El agente de IA Claude Opus 4.7 superó a los humanos decenas de veces en el manejo de un robot perro.

Estamos presenciando otro avance en la intersección de la inteligencia artificial y la robótica. En el marco del experimento actualizado Project Fetch, el modelo Claude Opus 4.7 demostró la capacidad de programar y controlar de forma autónoma un robot de cuatro patas, completando tareas 20 veces más rápido que un equipo de ingenieros humanos.
Para contextualizar: en agosto de 2024, empleados de Anthropic sin experiencia en robótica solo aceleraban la búsqueda de soluciones con ayuda de la IA. Ahora la situación ha cambiado radicalmente. En la nueva fase de pruebas, Claude Opus 4.7 trabajó casi por completo de forma autónoma, bajo un control mínimo del investigador. La red neuronal realizó de manera independiente el ciclo completo de operaciones:
- se conectó a los sensores de video y al lidar;
- escribió un programa para el control manual;
- creó un sistema de monitoreo de la trayectoria de movimiento;
- configuró un algoritmo de reconocimiento de objetos.
Las cifras son impresionantes: el rendimiento de Opus 4.7 resultó ser 18 veces superior al de un equipo que utiliza versiones anteriores de IA, y 37 veces superior al de humanos que trabajan sin ayuda de un chatbot. Además, el código generado por la red neuronal resultó ser 10 veces más compacto que el escrito por los ingenieros. Esto no solo habla de velocidad, sino también de la eficiencia de la arquitectura de soluciones que propone la IA.
La conclusión clave que extraen los desarrolladores: el progreso en robótica se ha convertido, en esencia, en un efecto secundario del escalamiento general de los modelos de lenguaje. Anthropic no implementó ningún algoritmo especializado para controlar el "hardware". El modelo simplemente aprendió a comprender y ejecutar tareas físicas a través de una mejora general de las capacidades cognitivas.
Sin embargo, no todo fueron ventajas. Claude sigue teniendo serias dificultades con manipulaciones físicas precisas. Durante el experimento, el robot llegó con éxito al objetivo, pero no pudo empujar suavemente una pelota hasta el punto deseado. Para tales acciones se necesita una retroalimentación compleja en tiempo real, un área donde los humanos aún mantienen la superioridad.

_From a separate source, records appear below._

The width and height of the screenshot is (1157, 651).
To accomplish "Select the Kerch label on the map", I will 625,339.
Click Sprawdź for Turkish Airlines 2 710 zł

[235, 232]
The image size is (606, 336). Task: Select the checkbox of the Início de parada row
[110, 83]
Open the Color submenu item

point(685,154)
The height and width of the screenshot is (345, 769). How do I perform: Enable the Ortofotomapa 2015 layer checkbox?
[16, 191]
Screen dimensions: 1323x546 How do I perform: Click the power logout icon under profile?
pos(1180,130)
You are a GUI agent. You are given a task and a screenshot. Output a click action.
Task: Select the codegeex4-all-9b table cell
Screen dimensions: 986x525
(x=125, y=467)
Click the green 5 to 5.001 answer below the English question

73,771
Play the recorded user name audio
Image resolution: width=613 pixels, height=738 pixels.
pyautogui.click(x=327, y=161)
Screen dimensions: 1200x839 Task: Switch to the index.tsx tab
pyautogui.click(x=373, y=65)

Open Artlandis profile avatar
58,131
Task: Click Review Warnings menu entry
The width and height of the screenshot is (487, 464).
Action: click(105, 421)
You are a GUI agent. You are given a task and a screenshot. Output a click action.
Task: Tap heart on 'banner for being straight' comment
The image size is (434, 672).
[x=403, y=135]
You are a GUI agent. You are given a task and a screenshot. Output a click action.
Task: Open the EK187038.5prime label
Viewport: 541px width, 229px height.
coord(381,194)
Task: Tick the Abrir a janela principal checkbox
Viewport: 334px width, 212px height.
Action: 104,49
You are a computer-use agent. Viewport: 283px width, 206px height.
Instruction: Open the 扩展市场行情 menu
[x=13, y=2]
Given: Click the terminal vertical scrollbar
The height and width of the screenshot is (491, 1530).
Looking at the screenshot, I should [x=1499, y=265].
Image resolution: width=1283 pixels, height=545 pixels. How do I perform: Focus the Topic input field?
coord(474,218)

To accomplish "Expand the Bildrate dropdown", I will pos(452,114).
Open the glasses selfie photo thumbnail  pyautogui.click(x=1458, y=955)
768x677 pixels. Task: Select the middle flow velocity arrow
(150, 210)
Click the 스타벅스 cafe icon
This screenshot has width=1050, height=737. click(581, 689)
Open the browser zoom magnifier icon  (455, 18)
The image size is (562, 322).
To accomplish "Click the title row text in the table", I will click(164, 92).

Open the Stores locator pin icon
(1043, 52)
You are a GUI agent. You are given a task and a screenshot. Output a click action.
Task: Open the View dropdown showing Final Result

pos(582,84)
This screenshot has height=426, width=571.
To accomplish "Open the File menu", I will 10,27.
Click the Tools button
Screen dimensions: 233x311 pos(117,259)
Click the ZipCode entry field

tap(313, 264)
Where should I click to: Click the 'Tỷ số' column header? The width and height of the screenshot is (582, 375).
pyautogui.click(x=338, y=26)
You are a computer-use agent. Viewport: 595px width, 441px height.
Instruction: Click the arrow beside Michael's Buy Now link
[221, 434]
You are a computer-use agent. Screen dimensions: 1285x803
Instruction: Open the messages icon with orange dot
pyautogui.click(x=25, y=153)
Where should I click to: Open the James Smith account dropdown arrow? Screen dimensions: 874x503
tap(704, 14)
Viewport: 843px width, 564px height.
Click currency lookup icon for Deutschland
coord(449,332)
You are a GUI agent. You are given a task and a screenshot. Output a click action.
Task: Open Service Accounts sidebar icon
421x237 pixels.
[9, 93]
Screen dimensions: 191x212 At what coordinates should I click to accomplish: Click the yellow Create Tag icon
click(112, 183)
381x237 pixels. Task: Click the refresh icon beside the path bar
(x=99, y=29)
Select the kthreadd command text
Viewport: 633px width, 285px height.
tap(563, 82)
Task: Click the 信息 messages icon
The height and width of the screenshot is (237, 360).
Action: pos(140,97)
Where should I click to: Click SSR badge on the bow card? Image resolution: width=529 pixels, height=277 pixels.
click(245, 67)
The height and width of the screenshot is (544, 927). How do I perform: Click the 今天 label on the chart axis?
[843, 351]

En Anthropic creen que la industria está entrando en una era de "agentes físicos de IA". En un futuro cercano, las redes neuronales podrán trabajar con herramientas y equipos estándar con la misma eficacia con la que ahora trabajan con código de software. Esto abre perspectivas enormes para la automatización de la producción, la logística y la robótica de servicios.
Añado que, en medio de estos logros, el 13 de junio Anthropic se vio obligada a suspender el acceso a los modelos Fable 5 y Mythos 5 debido a una directiva del gobierno de EE. UU. en el marco del control de exportaciones. Esto subraya una vez más la importancia estratégica que la tecnología de IA está adquiriendo a nivel mundial.
Opinión del experto: El avance de Claude Opus 4.7 en el control de robots no es solo un punto de referencia más. Es una señal de que la frontera entre el mundo del software y el físico se está desvaneciendo más rápido de lo que muchos esperan. Inversores y desarrolladores deben prepararse para que, en un plazo de 2 a 3 años, veamos las primeras implementaciones comerciales de agentes de IA completamente autónomos en la industria.